SB Solultions - Medicare Period

The Medicare Part A benefit period is the time between being admitted as an inpatient and when you have not received inpatient care for 60 days. This benefit period impacts your deductible and coinsurance, which can add up under Original Medicare. To save on your Part A out-of-pocket costs, go with a Medicare Advantage or Medicare Supplement plan.

Medicare Part A Benefit Period

When you are admitted as an inpatient in a hospital or skilled nursing facility, your Medicare Part A benefit period begins. This period ends when 60 days have gone by without you having received inpatient care.

The benefit period is used to determine all of your costs under Part A. You are charged the Part A deductible for each benefit period. Your Part A daily coinsurance for hospital, mental health facility, and skilled nursing facility care is calculated based on the number of days that have passed within the benefit period.

Impact of the Part A Benefit Period

Because there are 365 days in a year and benefit periods last just more than 60 days, it is entirely possible to have multiple benefit periods within the year. That means paying twice the deductibles and that much more coinsurance.

How to Control Part A Spending

One of the ways you can limit your spending on Medicare Part A care is by choosing a Medicare Advantage plan. These plans have an out-of-pocket maximum limit, unlike Original Medicare, so you don’t have to worry about spending more than, say, $5,000 in out-of-pocket for the year, regardless of how high your hospital expenses get.

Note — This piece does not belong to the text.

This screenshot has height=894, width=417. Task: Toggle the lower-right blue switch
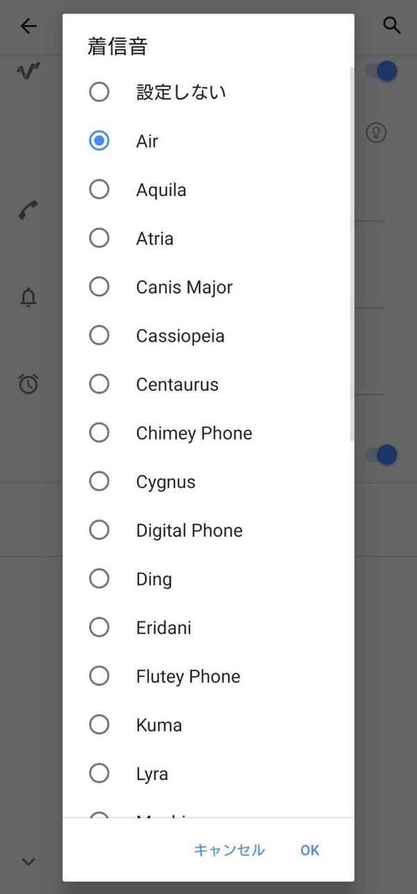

Medicare Advantage plans have the same Medicare Part A and Part B coverage as Original Medicare, except your plan pays for the care instead of Medicare directly. You show your plan card to your provider, not your Medicare card. Remember, though, that you still have to pay your Medicare premiums on top of your plan premiums.

Another way to save money on your Part A expenses is to purchase a Medicare Supplement plan. These plans, also known as Medigap, help to pay for the out-of-pocket expenses leftover from Medicare Part A and Part B. They can cover your Part A coinsurance and hospital costs as well as the Part A deductible. Medicare Supplements only cover your costs, not your health care. They have the advantage of saving you money without limiting your coverage area.

2 ways to find out if Medicare covers what you need

  1. Talk to your doctor or other health care provider about why you need certain services or supplies. Ask if Medicare will cover them. You may need something that’s usually covered but your provider thinks that Medicare won’t cover it in your situation. If so, you’ll have to read and sign a notice. The notice says that you may have to pay for the item, service, or supply.
  2. Find out if Medicare covers your item, service, or supply.

Medicare coverage is based on 3 main factors

  1. Federal and state laws.
  2. National coverage decisions are made by Medicare about whether something is covered.
  3. Local coverage decisions are made by companies in each state that process claims for Medicare. These companies decide whether something is medically necessary and should be covered in their area.